- STATED TASK
According to the forum thread below, which operating system did Delsian use with the uzlib fork?
-- START OF TEXT SECTION --
They are transparently handled by uzlib_uncompress_chksum().

overriding standard C-lib calls like memcpy. Obviously, the rest of my application would still need a "normal" memcpy

That's why nobody talks about overriding memcpy() for the rest of your application.

pauloet commented 3 years ago

Hi there! First of all, thank you @pfalcon, all the team and contributors for this great work!

In my case, I've also memory limitations since I'm using a small micro-controller. I've attached an example of my application in which I'm not being able to get the second chunk correctly. I'm using the master branch.

My compressed file has 1056 bytes and the decompressed has 2007 bytes. I want to get chunks of 1024 and write them to an SD Card. My output is:

Read 1056 bytes Header parsed chunk_len: 1024. uzlibRes: 0 Wrote chunk 0 chunk_len: 983. uzlibRes: -3 Error during decompression: -3. i: 1.

In my case, I do not need to define a source_read_callbak since all data is in RAM. That's a future problem, but for now I'm focused only in the output data. Can help me here please?

Moreover, I know where it returns the DATA_ERROR. It is in function tinf_inflate_block_data here:

} else {
            /* catch trying to point before the start of dest buffer */
            if (offs > d->dest - d->destStart) {
                return TINF_DATA_ERROR;
            }
            d->lzOff = -offs;
        }

uzlib_out_chunck.txt

Delsian commented 3 years ago

@maximevince Thank you for this improvement, I've used your commit 3155321a82ab6d56cea503dc7933e4dbd8928f62 in my fork of uzlib together with Zephyr OS. It works as expected. But from my point of view, we should use context (TINF_DATA *d) as a parameter in TINF_DEST_PUTC and TINF_DEST_GETC for easy porting. My current implementation for these functions uses TINF context as static and looks like:

static struct uzlib_uncomp d_context;
static upgrade_context_t* uct = NULL;

void uzlib_dest_putc(uint8_t c) {
    if(d_context.dest >= uct->flash_write_ptr+FLASH_BLOCK_SIZE) {
        //LOG_DBG("Block ready: %p", uct->flash_write_ptr);
        flash_area_write(uct->upload_area, (off_t) uct->flash_write_ptr,
                    uct->unpack_buf, FLASH_BLOCK_SIZE);     
        uct->flash_write_ptr += FLASH_BLOCK_SIZE;
    }

    uct->unpack_buf[(uint32_t)(d_context.dest - uct->flash_write_ptr)] = c;
}

uint8_t uzlib_dest_getc(const uint8_t *addr) {
    if(addr < uct->flash_write_ptr) {
        uint8_t rv;
        flash_area_read(uct->upload_area, (off_t) addr, &rv, 1);
        return rv;
    }
    return uct->unpack_buf[(uint32_t)(addr - uct->flash_write_ptr)];
}

@pfalcon This PR pretty useful, could you please merge it into master branch?

pfalcon commented 3 years ago

@Delsian: Useful for what? Please see the previous discussion and see how it fits with it.

github-actions[bot] commented 3 years ago

Thanks for your submission. However there was no (further) activity on it for some time. Below are possible reasons and/or means to proceed further:

Thanks for your understanding!

github-actions[bot] commented 3 years ago

Closing due to inactivity.
-- END OF TEXT SECTION --
-- START OF LISTED RECORDS --
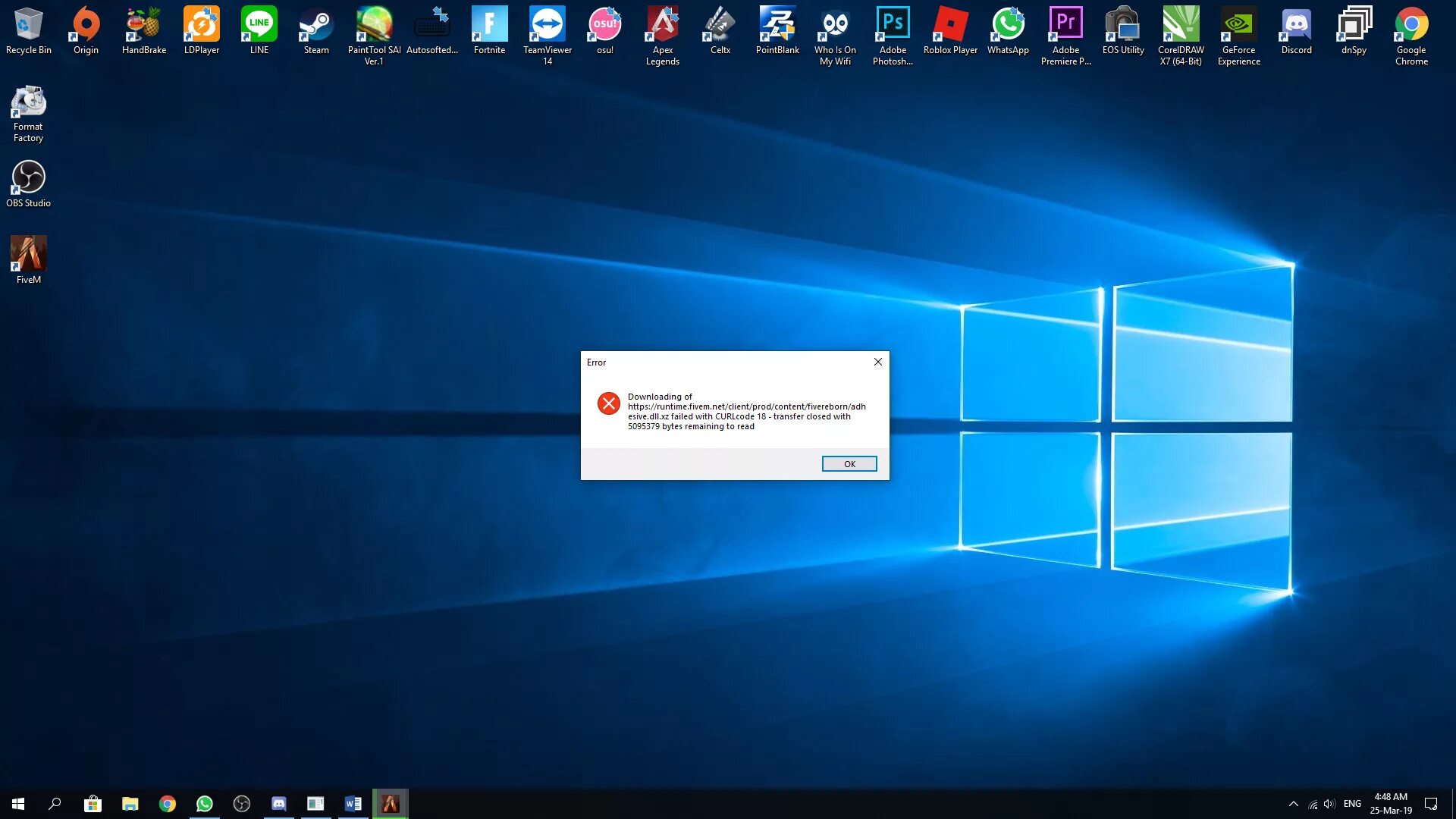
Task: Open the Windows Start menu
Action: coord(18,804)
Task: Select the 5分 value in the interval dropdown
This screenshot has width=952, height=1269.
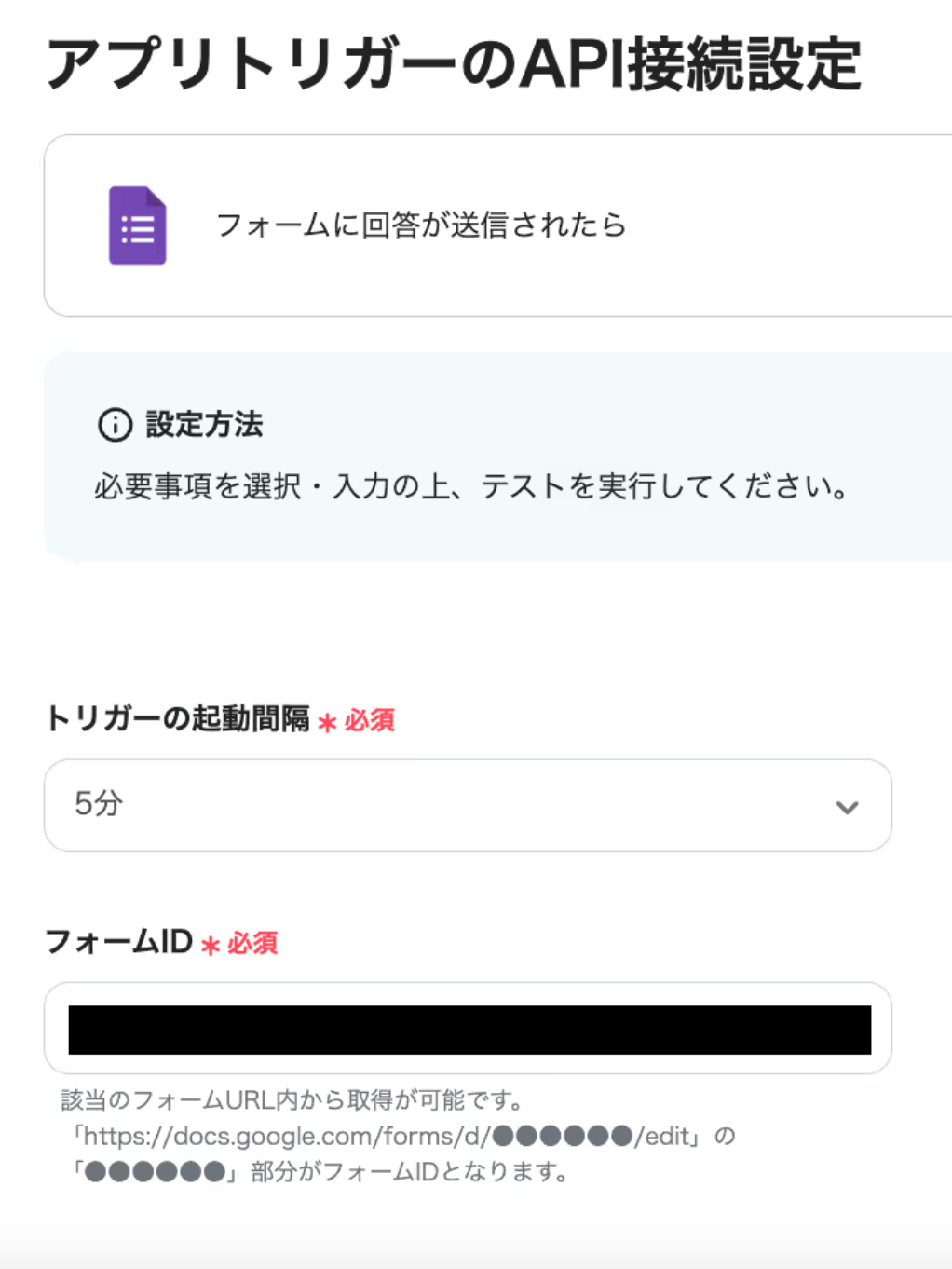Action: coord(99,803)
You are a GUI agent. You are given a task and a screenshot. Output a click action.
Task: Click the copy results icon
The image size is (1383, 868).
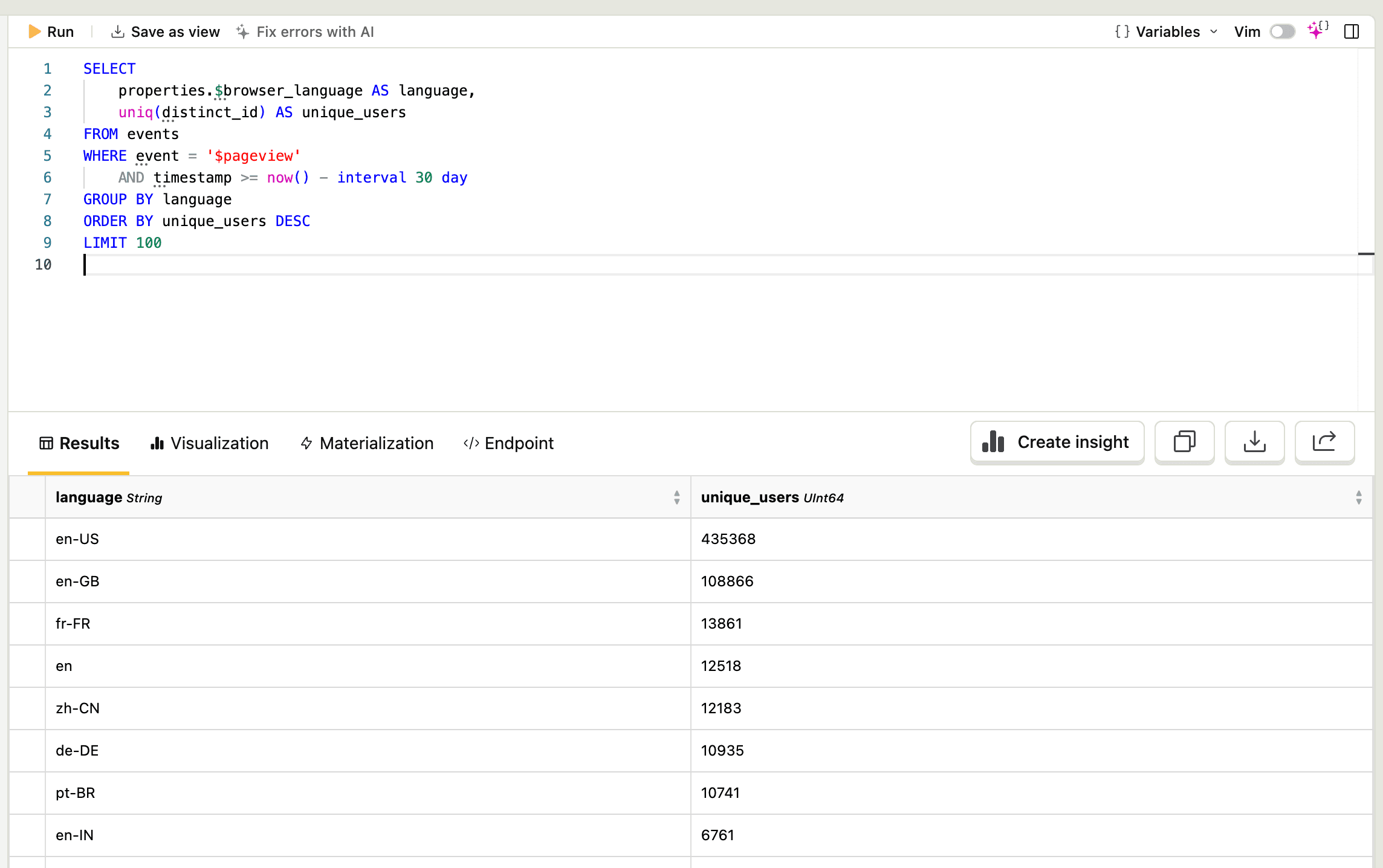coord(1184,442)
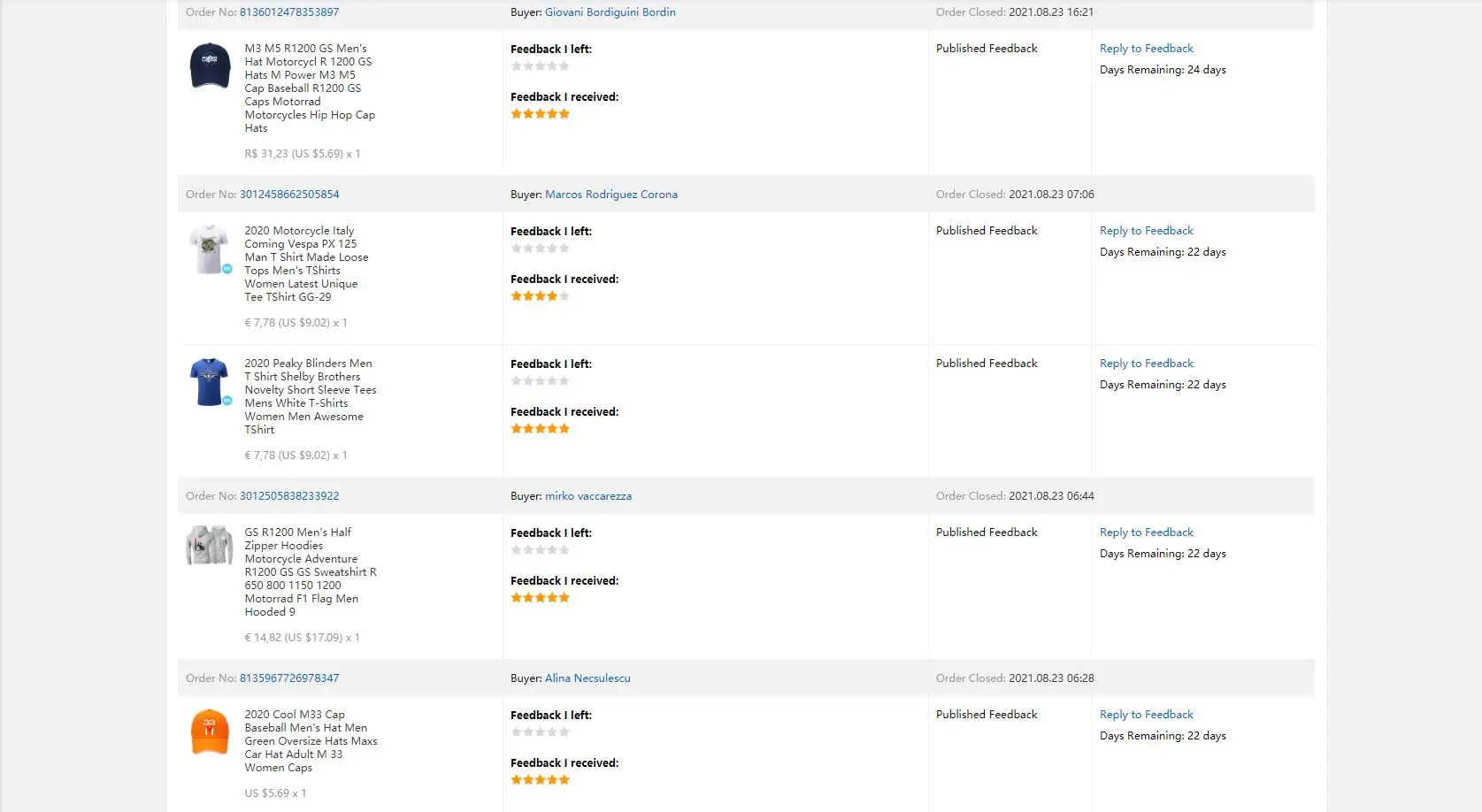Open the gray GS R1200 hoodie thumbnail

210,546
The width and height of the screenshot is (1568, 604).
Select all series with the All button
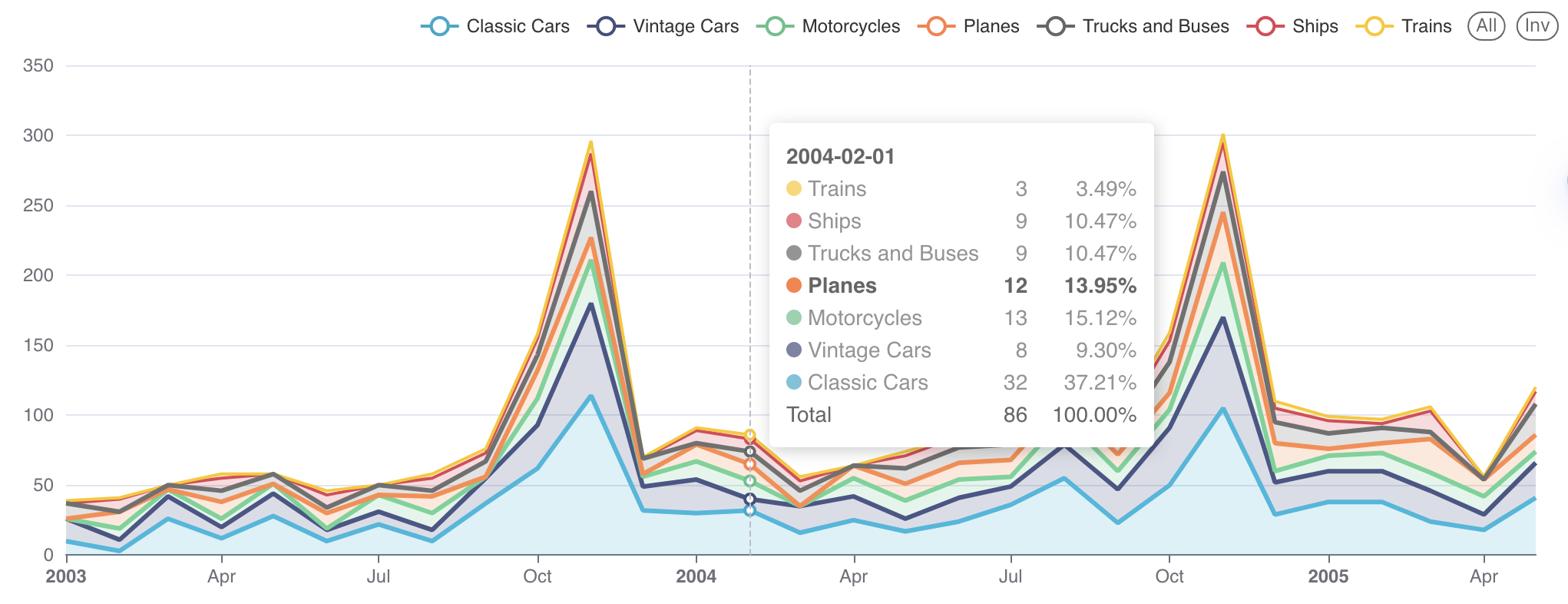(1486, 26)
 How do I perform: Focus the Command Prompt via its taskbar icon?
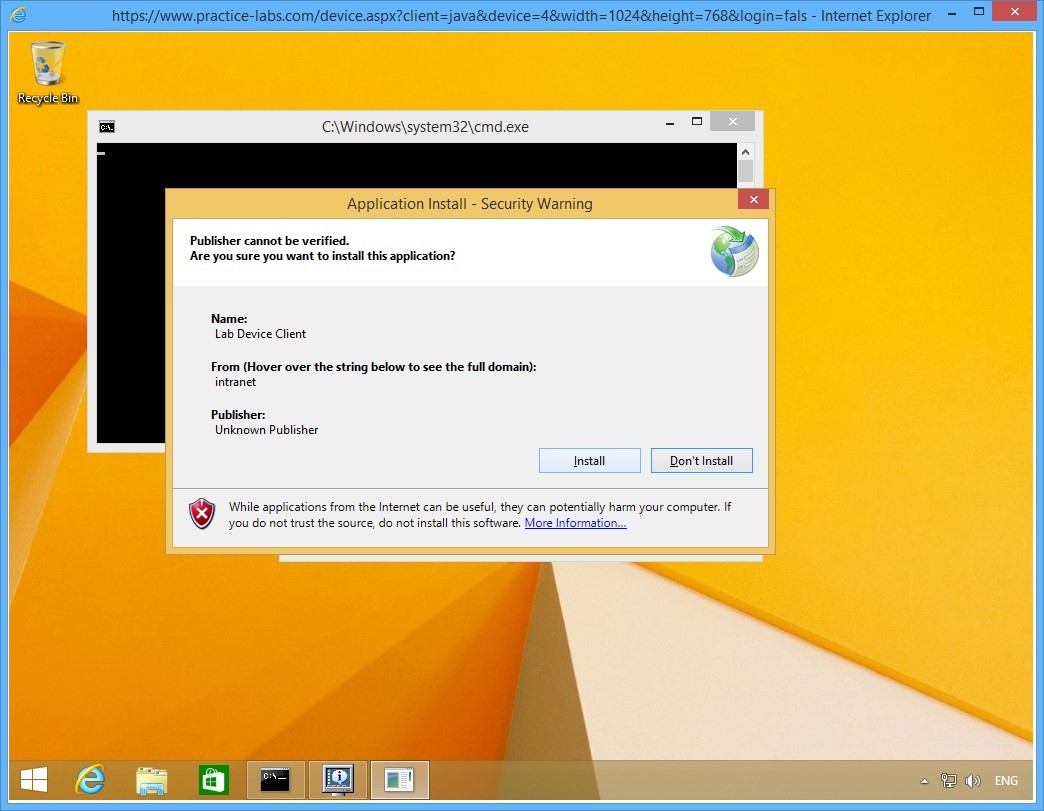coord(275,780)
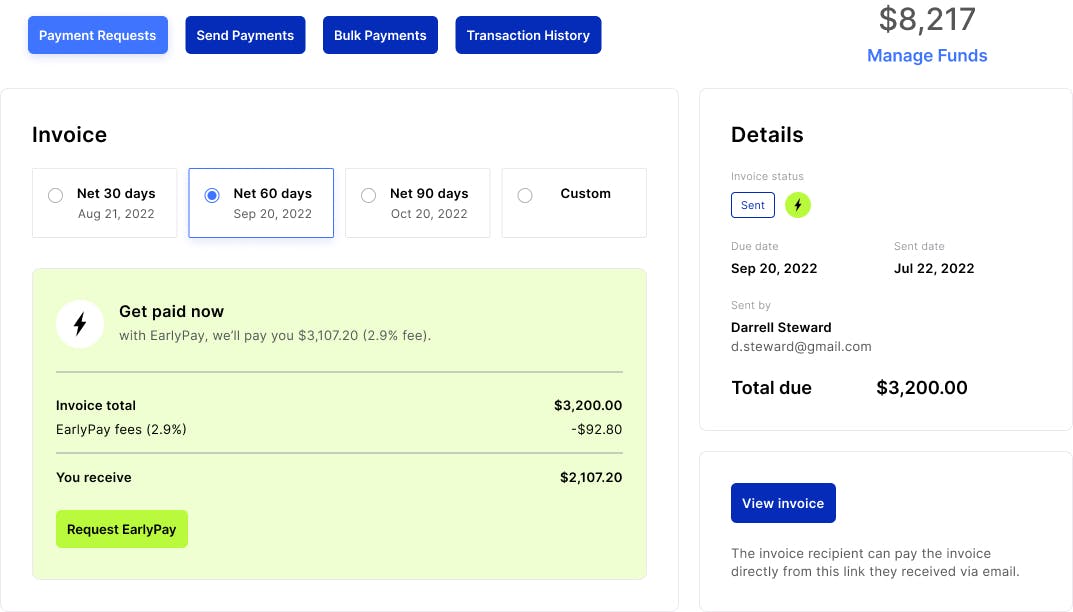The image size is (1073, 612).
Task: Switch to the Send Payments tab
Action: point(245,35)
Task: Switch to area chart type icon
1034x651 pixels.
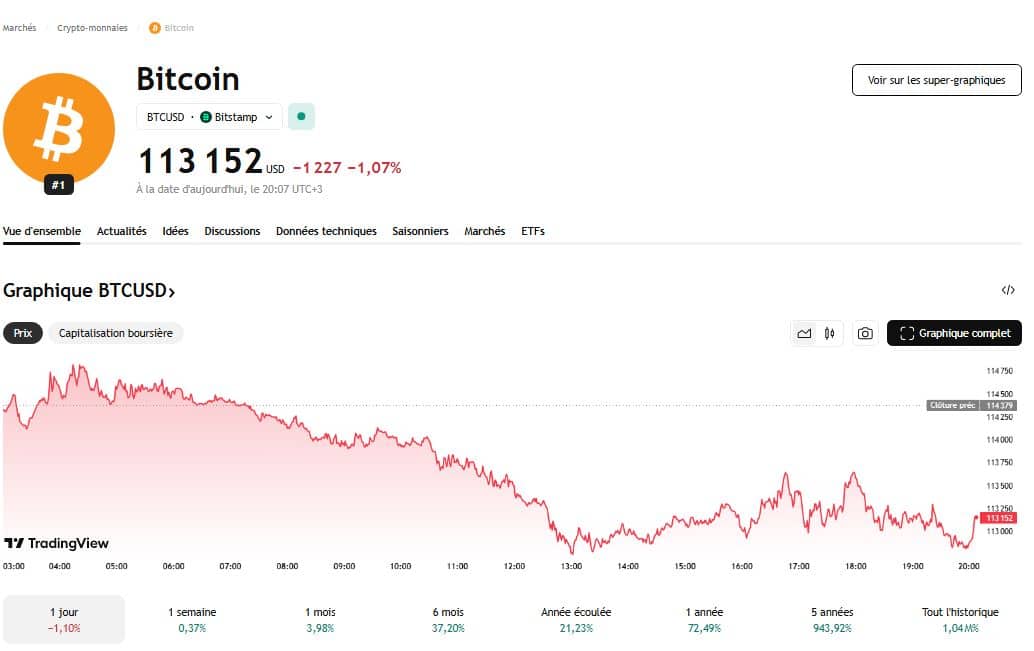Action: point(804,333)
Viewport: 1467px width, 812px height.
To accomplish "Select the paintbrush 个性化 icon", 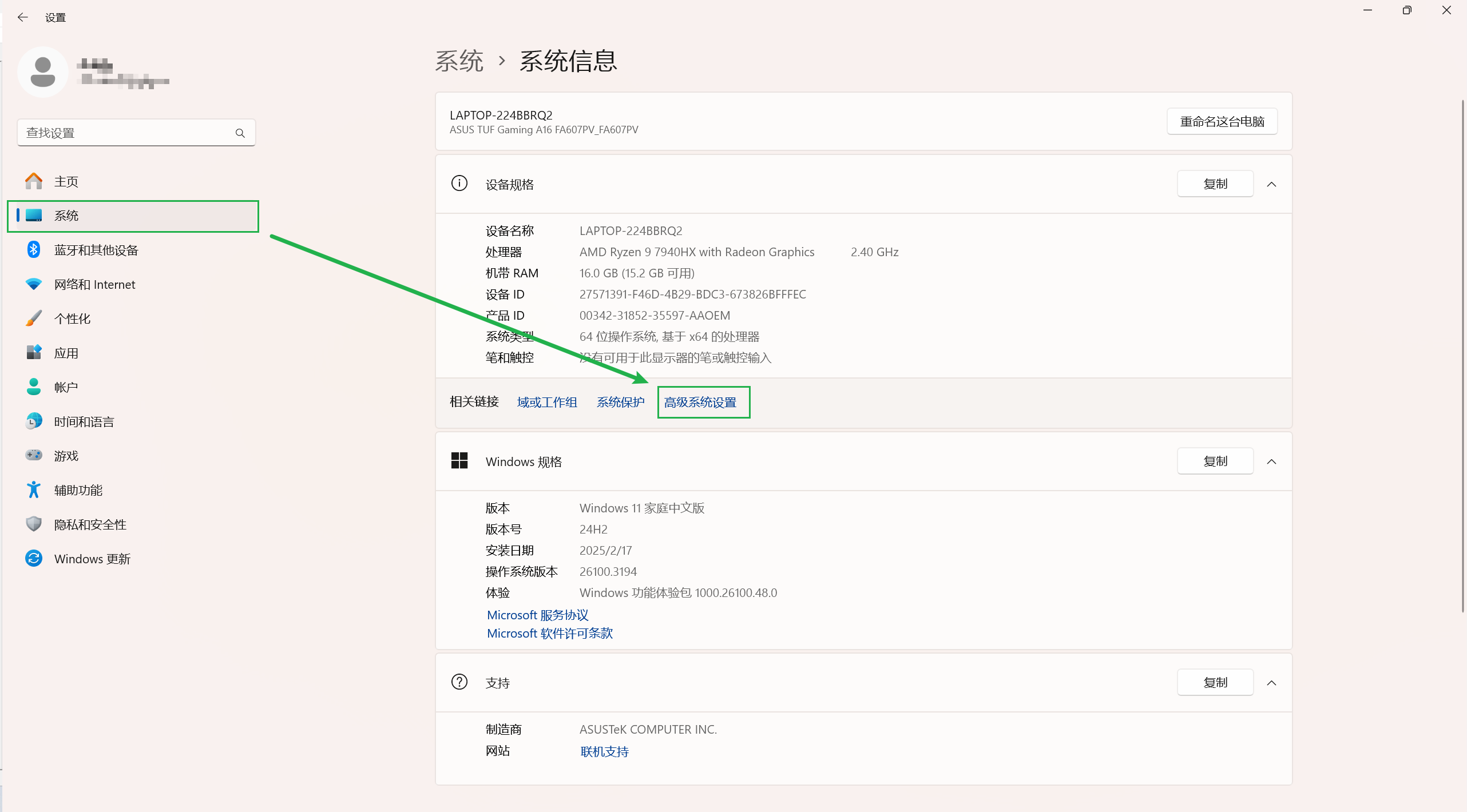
-- END OF LISTED RECORDS --
- WORKED SOLUTION
Zephyr OS